§ INSTRUCTIONS TO FOLLOW
Could you restate every entry word for word, leaving the pictures out?

==*==

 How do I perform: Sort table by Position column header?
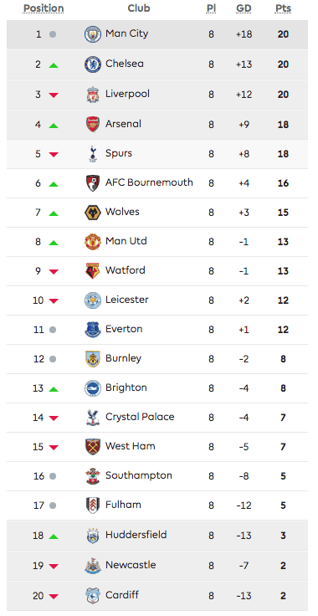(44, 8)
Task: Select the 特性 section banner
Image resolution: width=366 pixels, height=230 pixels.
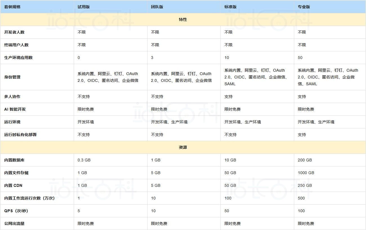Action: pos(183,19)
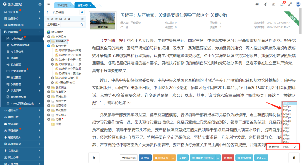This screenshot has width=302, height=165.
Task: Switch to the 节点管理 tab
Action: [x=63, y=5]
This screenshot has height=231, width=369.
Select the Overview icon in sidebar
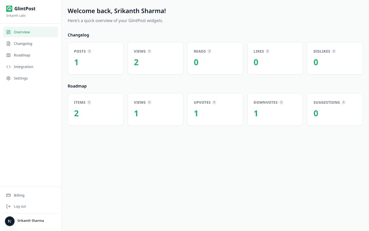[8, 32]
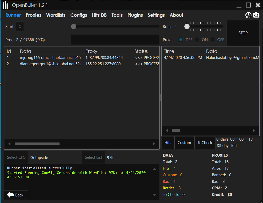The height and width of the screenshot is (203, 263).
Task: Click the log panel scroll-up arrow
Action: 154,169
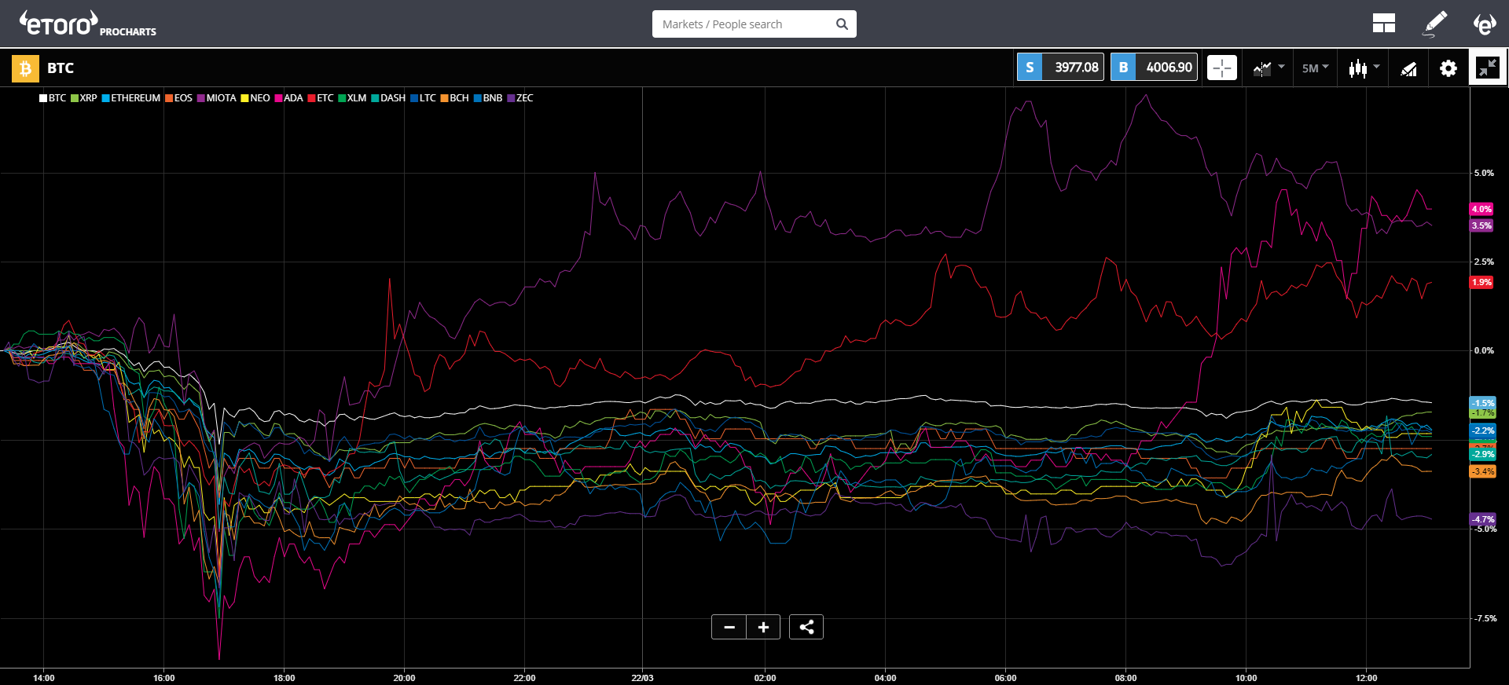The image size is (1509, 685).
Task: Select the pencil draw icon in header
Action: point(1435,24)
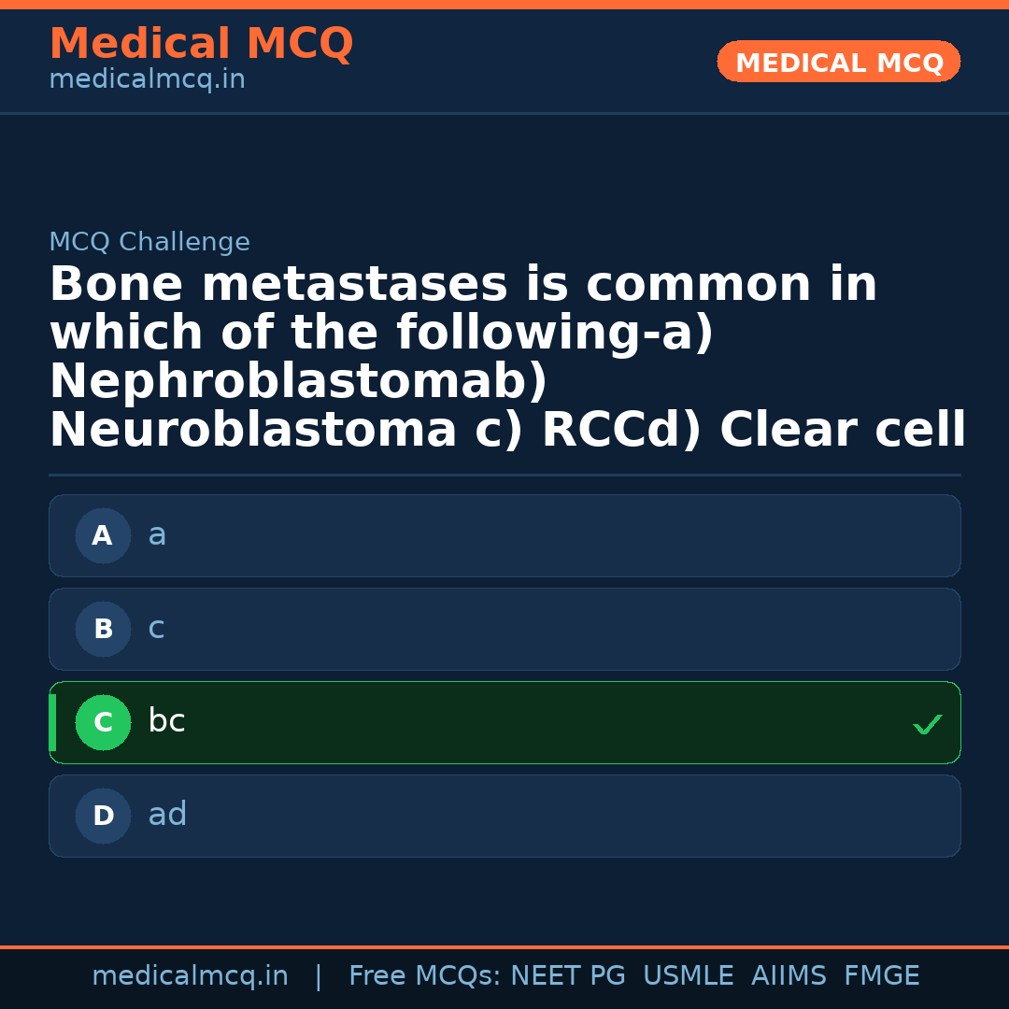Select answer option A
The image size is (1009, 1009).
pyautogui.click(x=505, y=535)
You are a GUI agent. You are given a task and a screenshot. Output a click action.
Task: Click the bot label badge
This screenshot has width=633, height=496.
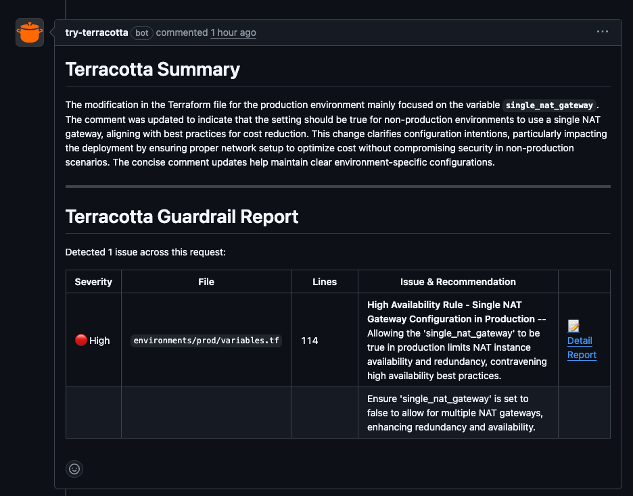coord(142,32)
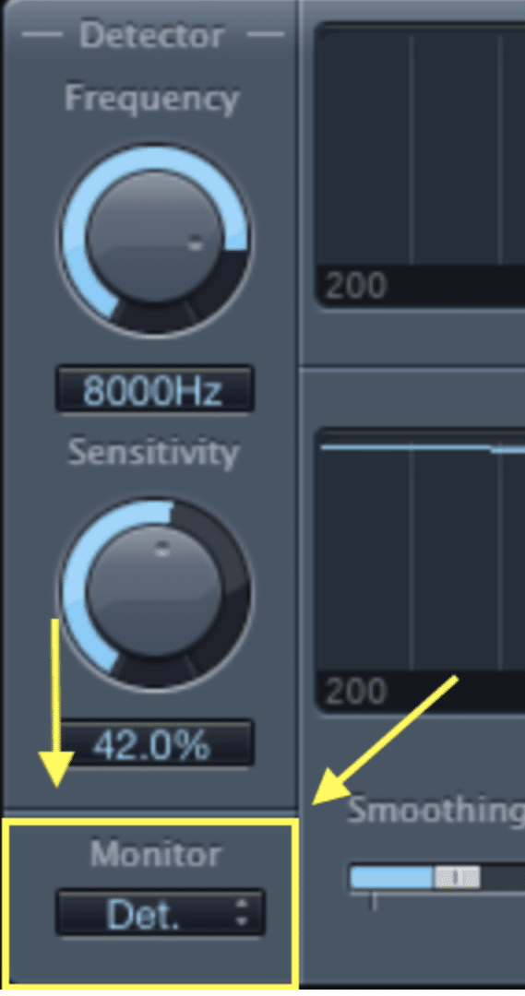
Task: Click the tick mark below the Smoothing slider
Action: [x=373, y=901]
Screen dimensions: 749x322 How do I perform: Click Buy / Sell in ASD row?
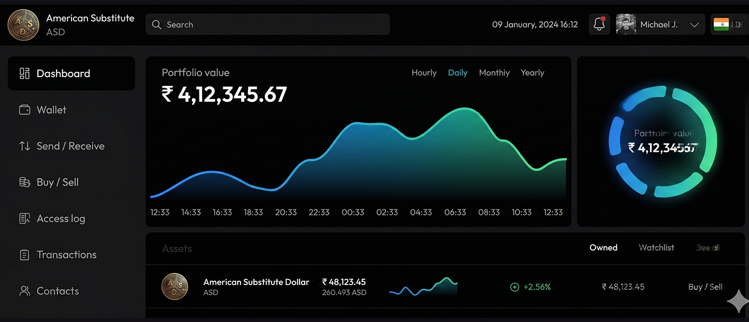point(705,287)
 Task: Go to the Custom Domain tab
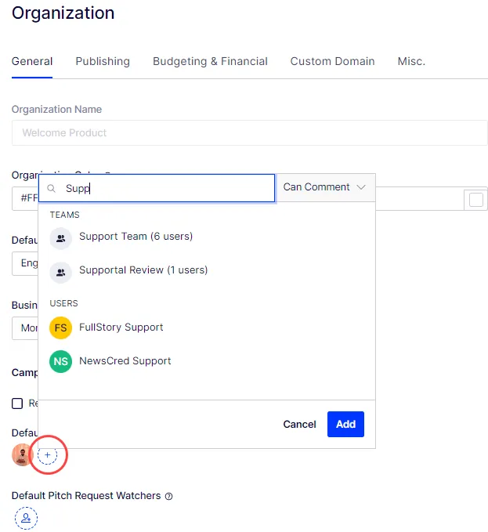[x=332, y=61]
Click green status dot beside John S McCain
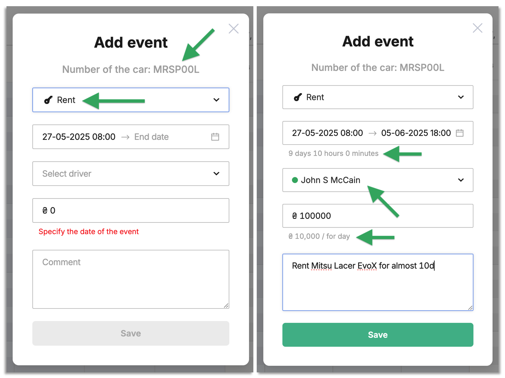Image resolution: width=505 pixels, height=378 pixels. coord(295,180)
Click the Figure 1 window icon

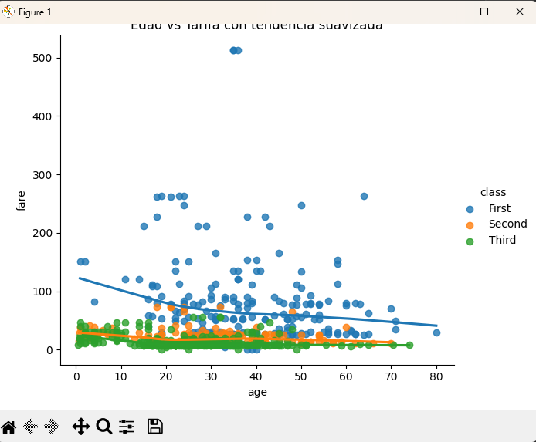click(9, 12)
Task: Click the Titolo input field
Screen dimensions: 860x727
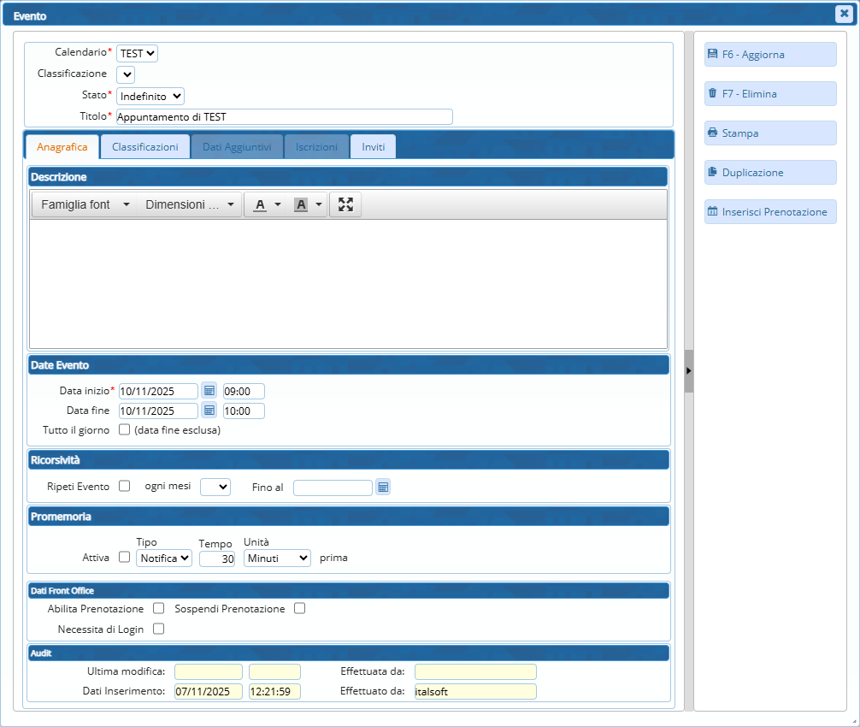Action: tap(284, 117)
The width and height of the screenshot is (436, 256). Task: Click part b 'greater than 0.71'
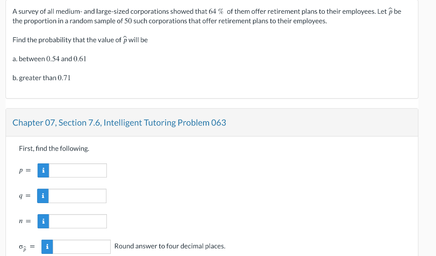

==*==

§ RESPONSE AREA
 How do I perform: Sort table by Position column header?
(44, 8)
Task: Select the 特性 section banner
Image resolution: width=366 pixels, height=230 pixels.
Action: pos(183,19)
This screenshot has width=302, height=165.
Task: Switch to the 节点管理 tab
Action: [x=63, y=5]
This screenshot has height=231, width=369.
Select the Overview icon in sidebar
[8, 32]
The height and width of the screenshot is (203, 263).
Task: Click the log panel scroll-up arrow
Action: 154,169
The image size is (1509, 685).
Task: Select the pencil draw icon in header
Action: point(1435,24)
Select answer option A
The image size is (1009, 1009).
pyautogui.click(x=505, y=535)
You are a GUI agent. You are given a task and a screenshot. Output a click action.
Task: Click the bot label badge
This screenshot has width=633, height=496.
coord(142,32)
Task: Click the tick mark below the Smoothing slider
Action: [x=373, y=901]
Screen dimensions: 749x322 How do I perform: Click Buy / Sell in ASD row?
point(705,287)
 Task: Go to the Custom Domain tab
[x=332, y=61]
Click green status dot beside John S McCain
Image resolution: width=505 pixels, height=378 pixels. coord(295,180)
Click the Figure 1 window icon

click(9, 12)
Task: Click the Titolo input field
Screen dimensions: 860x727
Action: tap(284, 117)
The width and height of the screenshot is (436, 256). Task: Click part b 'greater than 0.71'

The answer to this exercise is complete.